Problems with “Liberal” and “Conservative”
Recently I shared how Christianity Today thinks that it is surprising how Bible reading turns you liberal. In it, I had a quick off-hand reference to how they defined liberal, but generally just stuck to their definition and made my point from that. Now I want to be clear, though, about those labels and a few problems that are almost always associated with them.
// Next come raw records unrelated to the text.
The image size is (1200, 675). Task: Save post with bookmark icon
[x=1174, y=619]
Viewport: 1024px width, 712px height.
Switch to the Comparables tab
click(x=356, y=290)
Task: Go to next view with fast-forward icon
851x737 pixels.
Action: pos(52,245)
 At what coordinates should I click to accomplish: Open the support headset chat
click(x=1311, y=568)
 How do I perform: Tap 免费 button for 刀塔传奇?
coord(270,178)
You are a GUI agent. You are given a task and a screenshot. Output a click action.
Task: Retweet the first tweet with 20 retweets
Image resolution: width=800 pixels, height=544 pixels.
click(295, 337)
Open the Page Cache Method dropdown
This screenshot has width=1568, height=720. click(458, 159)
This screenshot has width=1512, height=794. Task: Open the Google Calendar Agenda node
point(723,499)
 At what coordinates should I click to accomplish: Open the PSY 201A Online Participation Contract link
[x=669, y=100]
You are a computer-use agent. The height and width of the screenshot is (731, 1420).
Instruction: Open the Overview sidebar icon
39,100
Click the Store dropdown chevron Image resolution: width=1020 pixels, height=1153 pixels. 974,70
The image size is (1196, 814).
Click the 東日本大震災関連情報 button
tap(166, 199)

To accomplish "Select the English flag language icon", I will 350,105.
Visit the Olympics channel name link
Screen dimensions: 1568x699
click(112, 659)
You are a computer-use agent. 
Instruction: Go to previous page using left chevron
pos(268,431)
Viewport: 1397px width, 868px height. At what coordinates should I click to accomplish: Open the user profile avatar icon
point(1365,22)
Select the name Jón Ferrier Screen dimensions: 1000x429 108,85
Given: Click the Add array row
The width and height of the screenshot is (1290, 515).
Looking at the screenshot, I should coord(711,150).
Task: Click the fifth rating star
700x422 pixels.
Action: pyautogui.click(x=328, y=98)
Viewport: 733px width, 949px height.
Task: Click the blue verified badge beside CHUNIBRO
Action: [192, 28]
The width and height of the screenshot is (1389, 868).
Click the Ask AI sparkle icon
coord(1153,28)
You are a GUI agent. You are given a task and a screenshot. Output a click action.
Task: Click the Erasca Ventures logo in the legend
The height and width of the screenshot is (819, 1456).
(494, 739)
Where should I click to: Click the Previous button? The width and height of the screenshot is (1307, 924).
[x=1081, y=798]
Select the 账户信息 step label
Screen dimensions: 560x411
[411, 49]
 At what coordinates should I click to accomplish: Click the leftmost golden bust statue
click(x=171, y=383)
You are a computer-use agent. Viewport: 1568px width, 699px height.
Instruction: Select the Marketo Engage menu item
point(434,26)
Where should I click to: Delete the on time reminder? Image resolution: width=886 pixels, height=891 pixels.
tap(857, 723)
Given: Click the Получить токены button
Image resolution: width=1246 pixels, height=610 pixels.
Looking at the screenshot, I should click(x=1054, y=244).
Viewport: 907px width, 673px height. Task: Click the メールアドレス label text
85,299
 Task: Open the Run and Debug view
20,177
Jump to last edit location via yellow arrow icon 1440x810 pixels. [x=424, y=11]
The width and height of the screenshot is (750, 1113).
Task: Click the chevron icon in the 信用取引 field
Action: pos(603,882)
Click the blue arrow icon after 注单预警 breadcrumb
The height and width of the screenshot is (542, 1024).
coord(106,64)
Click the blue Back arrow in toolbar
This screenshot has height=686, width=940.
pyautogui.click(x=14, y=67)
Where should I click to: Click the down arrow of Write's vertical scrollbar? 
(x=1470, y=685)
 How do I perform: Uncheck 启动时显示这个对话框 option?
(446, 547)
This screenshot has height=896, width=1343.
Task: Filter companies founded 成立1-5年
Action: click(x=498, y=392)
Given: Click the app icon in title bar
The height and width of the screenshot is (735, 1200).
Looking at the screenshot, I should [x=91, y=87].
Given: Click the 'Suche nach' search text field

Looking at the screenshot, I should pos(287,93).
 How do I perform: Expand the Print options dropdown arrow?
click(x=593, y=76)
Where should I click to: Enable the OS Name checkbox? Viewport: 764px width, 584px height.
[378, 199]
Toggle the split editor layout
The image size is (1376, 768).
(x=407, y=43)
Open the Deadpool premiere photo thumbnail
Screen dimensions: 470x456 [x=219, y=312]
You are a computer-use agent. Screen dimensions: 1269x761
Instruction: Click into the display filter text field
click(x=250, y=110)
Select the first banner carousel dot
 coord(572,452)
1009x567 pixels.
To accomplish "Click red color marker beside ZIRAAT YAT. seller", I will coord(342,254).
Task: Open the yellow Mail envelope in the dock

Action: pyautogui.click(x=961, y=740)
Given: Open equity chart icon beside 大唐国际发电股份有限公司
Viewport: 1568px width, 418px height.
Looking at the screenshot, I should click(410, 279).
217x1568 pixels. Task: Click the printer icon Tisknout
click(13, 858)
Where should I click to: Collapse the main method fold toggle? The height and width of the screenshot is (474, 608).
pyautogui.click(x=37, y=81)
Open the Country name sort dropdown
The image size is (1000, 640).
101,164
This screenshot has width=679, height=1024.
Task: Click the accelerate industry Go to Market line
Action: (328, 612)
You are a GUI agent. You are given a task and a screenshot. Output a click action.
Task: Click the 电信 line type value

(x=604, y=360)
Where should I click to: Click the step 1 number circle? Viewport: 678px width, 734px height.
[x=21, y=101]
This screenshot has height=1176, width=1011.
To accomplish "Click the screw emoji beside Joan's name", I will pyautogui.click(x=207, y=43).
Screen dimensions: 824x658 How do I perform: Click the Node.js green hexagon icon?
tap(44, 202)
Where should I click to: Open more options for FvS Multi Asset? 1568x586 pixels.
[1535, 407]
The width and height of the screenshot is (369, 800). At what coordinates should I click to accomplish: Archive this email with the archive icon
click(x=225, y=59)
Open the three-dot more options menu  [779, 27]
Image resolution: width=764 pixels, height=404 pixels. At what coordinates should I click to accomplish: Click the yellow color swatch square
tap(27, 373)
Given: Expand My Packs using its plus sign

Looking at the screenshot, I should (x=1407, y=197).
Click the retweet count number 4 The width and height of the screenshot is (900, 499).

Problem 1: Used Primarily to Demonize
First, a quick but essential one to consider: labels are always a challenge but these are two particularly bad ones in that they are used at least as often to demonize those who disagree with you as they are to actually describe a position. Even if the people on the other end of the spectrum really are your sworn enemies, your job is to love them to the point that you’d die for them. If you claim to follow Jesus, that’s the most important thing: radical love and grace. If they agree with you on every single political and theological issue, your job is radical love and grace. If they disagree vehemently on every single political and theological issue, your job is radical love and grace. This is the primary reason I usually avoid these particular labels: it usually leads to angry us-vs-them attitudes instead of grace.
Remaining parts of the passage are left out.